■ **Work to be completed**: Extract every line from the records below and copy each one out unchanged.

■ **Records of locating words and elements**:

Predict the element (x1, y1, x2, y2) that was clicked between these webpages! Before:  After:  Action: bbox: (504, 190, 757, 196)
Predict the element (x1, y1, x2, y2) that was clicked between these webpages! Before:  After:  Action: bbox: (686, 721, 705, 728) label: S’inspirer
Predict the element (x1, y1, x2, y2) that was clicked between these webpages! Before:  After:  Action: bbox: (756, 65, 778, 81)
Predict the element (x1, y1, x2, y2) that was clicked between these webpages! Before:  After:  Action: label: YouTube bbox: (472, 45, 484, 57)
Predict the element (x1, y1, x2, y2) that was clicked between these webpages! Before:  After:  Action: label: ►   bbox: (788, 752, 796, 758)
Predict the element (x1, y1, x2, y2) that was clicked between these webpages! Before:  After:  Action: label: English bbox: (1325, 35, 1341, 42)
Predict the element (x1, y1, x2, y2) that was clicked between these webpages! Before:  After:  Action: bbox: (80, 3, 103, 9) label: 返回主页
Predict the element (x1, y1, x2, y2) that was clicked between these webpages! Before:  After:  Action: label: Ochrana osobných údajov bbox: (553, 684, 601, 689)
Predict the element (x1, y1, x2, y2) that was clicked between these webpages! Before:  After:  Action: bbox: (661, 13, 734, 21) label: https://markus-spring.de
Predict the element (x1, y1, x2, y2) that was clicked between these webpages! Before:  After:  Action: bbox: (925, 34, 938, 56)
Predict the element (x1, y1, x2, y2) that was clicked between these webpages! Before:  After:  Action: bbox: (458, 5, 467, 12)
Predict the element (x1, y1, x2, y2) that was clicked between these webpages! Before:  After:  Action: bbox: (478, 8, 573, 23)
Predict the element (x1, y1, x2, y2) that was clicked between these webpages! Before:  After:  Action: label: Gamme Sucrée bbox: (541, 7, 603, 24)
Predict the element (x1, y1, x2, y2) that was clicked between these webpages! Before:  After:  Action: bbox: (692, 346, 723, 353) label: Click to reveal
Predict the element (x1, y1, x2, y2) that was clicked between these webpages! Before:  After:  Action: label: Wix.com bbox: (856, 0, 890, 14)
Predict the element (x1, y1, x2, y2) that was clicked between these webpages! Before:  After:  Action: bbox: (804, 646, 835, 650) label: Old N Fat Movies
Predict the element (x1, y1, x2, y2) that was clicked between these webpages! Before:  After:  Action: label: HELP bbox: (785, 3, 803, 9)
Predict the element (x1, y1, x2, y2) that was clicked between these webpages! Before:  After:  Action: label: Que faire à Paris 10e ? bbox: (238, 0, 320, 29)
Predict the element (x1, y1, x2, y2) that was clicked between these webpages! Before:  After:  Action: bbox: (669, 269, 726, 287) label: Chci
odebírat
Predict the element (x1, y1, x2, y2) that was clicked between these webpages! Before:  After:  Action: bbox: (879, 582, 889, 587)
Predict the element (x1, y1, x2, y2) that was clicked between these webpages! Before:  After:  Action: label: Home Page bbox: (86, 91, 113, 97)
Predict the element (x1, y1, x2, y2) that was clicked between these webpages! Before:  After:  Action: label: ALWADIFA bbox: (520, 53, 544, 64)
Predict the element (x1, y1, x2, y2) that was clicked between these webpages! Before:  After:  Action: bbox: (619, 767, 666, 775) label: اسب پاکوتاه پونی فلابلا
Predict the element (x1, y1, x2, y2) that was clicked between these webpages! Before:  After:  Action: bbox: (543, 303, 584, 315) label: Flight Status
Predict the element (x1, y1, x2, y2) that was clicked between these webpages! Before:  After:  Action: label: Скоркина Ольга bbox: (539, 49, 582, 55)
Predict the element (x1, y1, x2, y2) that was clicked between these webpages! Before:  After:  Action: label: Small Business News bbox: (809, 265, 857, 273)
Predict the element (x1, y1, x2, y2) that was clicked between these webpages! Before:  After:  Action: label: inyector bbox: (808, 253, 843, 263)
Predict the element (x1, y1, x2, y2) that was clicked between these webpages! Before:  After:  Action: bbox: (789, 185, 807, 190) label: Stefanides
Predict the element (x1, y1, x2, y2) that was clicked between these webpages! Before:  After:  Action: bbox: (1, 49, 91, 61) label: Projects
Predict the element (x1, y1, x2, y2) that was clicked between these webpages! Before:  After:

■ **Exercise response**:
Predict the element (x1, y1, x2, y2) that was clicked between these webpages! Before:  After:  Action: bbox: (504, 190, 757, 196)
Predict the element (x1, y1, x2, y2) that was clicked between these webpages! Before:  After:  Action: bbox: (686, 721, 705, 728) label: S’inspirer
Predict the element (x1, y1, x2, y2) that was clicked between these webpages! Before:  After:  Action: bbox: (756, 65, 778, 81)
Predict the element (x1, y1, x2, y2) that was clicked between these webpages! Before:  After:  Action: label: YouTube bbox: (472, 45, 484, 57)
Predict the element (x1, y1, x2, y2) that was clicked between these webpages! Before:  After:  Action: label: ►   bbox: (788, 752, 796, 758)
Predict the element (x1, y1, x2, y2) that was clicked between these webpages! Before:  After:  Action: label: English bbox: (1325, 35, 1341, 42)
Predict the element (x1, y1, x2, y2) that was clicked between these webpages! Before:  After:  Action: bbox: (80, 3, 103, 9) label: 返回主页
Predict the element (x1, y1, x2, y2) that was clicked between these webpages! Before:  After:  Action: label: Ochrana osobných údajov bbox: (553, 684, 601, 689)
Predict the element (x1, y1, x2, y2) that was clicked between these webpages! Before:  After:  Action: bbox: (661, 13, 734, 21) label: https://markus-spring.de
Predict the element (x1, y1, x2, y2) that was clicked between these webpages! Before:  After:  Action: bbox: (925, 34, 938, 56)
Predict the element (x1, y1, x2, y2) that was clicked between these webpages! Before:  After:  Action: bbox: (458, 5, 467, 12)
Predict the element (x1, y1, x2, y2) that was clicked between these webpages! Before:  After:  Action: bbox: (478, 8, 573, 23)
Predict the element (x1, y1, x2, y2) that was clicked between these webpages! Before:  After:  Action: label: Gamme Sucrée bbox: (541, 7, 603, 24)
Predict the element (x1, y1, x2, y2) that was clicked between these webpages! Before:  After:  Action: bbox: (692, 346, 723, 353) label: Click to reveal
Predict the element (x1, y1, x2, y2) that was clicked between these webpages! Before:  After:  Action: label: Wix.com bbox: (856, 0, 890, 14)
Predict the element (x1, y1, x2, y2) that was clicked between these webpages! Before:  After:  Action: bbox: (804, 646, 835, 650) label: Old N Fat Movies
Predict the element (x1, y1, x2, y2) that was clicked between these webpages! Before:  After:  Action: label: HELP bbox: (785, 3, 803, 9)
Predict the element (x1, y1, x2, y2) that was clicked between these webpages! Before:  After:  Action: label: Que faire à Paris 10e ? bbox: (238, 0, 320, 29)
Predict the element (x1, y1, x2, y2) that was clicked between these webpages! Before:  After:  Action: bbox: (669, 269, 726, 287) label: Chci
odebírat
Predict the element (x1, y1, x2, y2) that was clicked between these webpages! Before:  After:  Action: bbox: (879, 582, 889, 587)
Predict the element (x1, y1, x2, y2) that was clicked between these webpages! Before:  After:  Action: label: Home Page bbox: (86, 91, 113, 97)
Predict the element (x1, y1, x2, y2) that was clicked between these webpages! Before:  After:  Action: label: ALWADIFA bbox: (520, 53, 544, 64)
Predict the element (x1, y1, x2, y2) that was clicked between these webpages! Before:  After:  Action: bbox: (619, 767, 666, 775) label: اسب پاکوتاه پونی فلابلا
Predict the element (x1, y1, x2, y2) that was clicked between these webpages! Before:  After:  Action: bbox: (543, 303, 584, 315) label: Flight Status
Predict the element (x1, y1, x2, y2) that was clicked between these webpages! Before:  After:  Action: label: Скоркина Ольга bbox: (539, 49, 582, 55)
Predict the element (x1, y1, x2, y2) that was clicked between these webpages! Before:  After:  Action: label: Small Business News bbox: (809, 265, 857, 273)
Predict the element (x1, y1, x2, y2) that was clicked between these webpages! Before:  After:  Action: label: inyector bbox: (808, 253, 843, 263)
Predict the element (x1, y1, x2, y2) that was clicked between these webpages! Before:  After:  Action: bbox: (789, 185, 807, 190) label: Stefanides
Predict the element (x1, y1, x2, y2) that was clicked between these webpages! Before:  After:  Action: bbox: (1, 49, 91, 61) label: Projects
Predict the element (x1, y1, x2, y2) that was clicked between these webpages! Before:  After:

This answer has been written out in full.